- Active: 1916–1918
- Country: German Empire
- Branch: Luftstreitkräfte
- Type: Fighter squadron
- Engagements: World War I

= Jagdstaffel 21 =

Royal Saxon Jagdstaffel 21 was a "hunting group" (i.e., fighter squadron) of the Luftstreitkräfte, the air arm of the Imperial German Army during World War I. As one of the original German fighter squadrons, the unit would score 148 verified aerial victories, including at least 30 destructions of enemy observation balloons.

In turn, their casualties for the war would amount to eight pilots killed in action, six wounded in action, and one fallen prisoner of war.

==History==

Jagdstaffel 21 was founded on 25 October 1916, drawing from FA 40 and Kagohl 7 for its initial assignment of men. It was mobilized on 6 December 1916. It suffered its first casualty on 10 February 1917, and scored its first victory on 24 March 1917. It would serve through war's end. Two of its members would soldier on after war's end, and eventually wear general's stars in the Luftwaffe.
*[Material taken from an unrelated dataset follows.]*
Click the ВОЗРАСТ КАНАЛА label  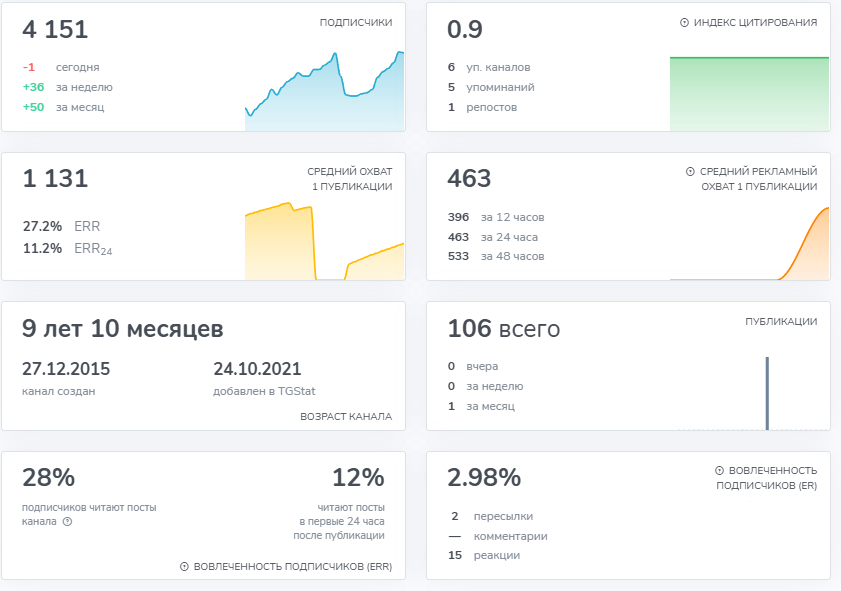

==Commanding officers (Staffelführer)==

Eduard Ritter von Schleich

1. Richard Schlieben: 15 November 1916 – 26 May 1917
2. Eduard Ritter von Schleich: 26 May 1917 – 23 October 1917
3. Oskar Freiherr von Boenigk: 23 October 1917 – 27 August 1918
4. Josef Schulte: 27 August 1918 – 11 November 1918

==Aerodromes==
1. AFP 3: 25 October 1916 – 15 November 1916
2. Neuflize, France: 15 November 1916 – 1 July 1917
3. Chassogne Ferme, Verdun, France: 1 July 1917 – 26 December 1917
4. Saint-Loup, France: 26 December 1917 – 10 January 1918
5. Saint-Mards, France: 10 January 1918 – 18 May 1918
6. Sissonne, France: 18 May 1918 – 6 June 1918
7. Boncourt, France: 6 June 1918 – 23 September 1918
8. Sissonne: 23 September 1918 – 11 October 1918
9. Plomion, France: 11 October 1918 – 11 November 1918

==Notable members==
Jasta 21 was fortunate to spend most of its existence under a pair of leaders worthy of the Pour le Mérite and Iron Cross: Eduard Ritter von Schleich and Oskar Freiherr von Boenigk; the former also rated the Military Order of Max Joseph. Both would continue their military careers postwar, and ascend into the ranks of the generals.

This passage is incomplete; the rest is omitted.